[[ Material shown open ]]

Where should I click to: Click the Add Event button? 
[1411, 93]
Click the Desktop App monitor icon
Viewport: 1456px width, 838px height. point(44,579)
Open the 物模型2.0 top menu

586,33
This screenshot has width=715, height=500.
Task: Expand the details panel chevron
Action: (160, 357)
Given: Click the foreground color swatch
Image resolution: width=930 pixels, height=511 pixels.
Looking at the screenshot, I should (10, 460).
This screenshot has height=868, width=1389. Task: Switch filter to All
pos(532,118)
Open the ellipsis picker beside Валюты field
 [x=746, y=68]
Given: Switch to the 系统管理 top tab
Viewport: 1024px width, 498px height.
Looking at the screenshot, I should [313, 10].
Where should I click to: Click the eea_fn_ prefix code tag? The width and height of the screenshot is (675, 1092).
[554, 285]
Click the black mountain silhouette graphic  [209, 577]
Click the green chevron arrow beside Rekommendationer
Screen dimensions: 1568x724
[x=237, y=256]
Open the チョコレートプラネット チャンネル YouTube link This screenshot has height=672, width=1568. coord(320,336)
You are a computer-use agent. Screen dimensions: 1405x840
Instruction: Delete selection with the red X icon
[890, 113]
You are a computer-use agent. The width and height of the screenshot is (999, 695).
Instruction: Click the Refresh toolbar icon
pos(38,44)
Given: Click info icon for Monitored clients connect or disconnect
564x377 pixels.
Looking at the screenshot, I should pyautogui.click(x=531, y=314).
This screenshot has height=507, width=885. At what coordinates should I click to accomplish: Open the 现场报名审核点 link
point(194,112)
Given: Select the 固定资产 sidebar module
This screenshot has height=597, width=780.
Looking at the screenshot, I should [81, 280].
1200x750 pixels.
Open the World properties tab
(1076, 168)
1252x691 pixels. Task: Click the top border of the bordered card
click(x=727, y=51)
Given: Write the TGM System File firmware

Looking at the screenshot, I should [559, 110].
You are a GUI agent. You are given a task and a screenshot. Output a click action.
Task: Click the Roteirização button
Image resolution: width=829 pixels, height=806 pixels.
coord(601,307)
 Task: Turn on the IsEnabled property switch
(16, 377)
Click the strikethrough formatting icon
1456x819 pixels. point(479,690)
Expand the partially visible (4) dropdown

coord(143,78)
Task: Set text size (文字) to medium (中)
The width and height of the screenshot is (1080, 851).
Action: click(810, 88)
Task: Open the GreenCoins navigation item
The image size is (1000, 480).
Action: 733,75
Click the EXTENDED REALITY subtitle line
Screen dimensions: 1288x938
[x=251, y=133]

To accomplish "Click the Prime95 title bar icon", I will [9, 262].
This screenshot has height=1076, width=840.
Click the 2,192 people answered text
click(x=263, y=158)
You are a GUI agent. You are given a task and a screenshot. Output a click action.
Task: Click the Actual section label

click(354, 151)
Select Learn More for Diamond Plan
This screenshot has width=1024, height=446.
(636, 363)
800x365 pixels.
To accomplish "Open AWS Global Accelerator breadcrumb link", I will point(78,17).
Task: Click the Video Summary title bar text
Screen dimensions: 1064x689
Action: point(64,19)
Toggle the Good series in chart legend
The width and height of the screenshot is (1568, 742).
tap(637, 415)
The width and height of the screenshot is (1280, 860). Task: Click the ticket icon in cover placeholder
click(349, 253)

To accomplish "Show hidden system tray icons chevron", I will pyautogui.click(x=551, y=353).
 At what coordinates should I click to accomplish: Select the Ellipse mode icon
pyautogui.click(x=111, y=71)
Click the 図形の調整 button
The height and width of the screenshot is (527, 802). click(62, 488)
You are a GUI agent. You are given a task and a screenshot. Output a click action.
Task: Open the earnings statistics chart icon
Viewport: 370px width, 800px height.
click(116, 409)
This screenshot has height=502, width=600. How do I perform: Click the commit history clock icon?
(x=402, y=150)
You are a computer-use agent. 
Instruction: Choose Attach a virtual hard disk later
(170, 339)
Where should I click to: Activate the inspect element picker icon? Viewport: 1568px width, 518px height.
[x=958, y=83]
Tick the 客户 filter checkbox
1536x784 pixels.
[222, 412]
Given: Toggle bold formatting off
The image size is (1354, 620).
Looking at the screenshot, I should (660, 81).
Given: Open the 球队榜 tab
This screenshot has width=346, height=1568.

[[ Material shown closed ]]

## Problem statement
Filter the entries above and keep only the lines with the word "computer".

## Response to this task
You are a computer-use agent. Screen dimensions: 1405x840
You are a computer-use agent. The width and height of the screenshot is (999, 695).
You are a computer-use agent. 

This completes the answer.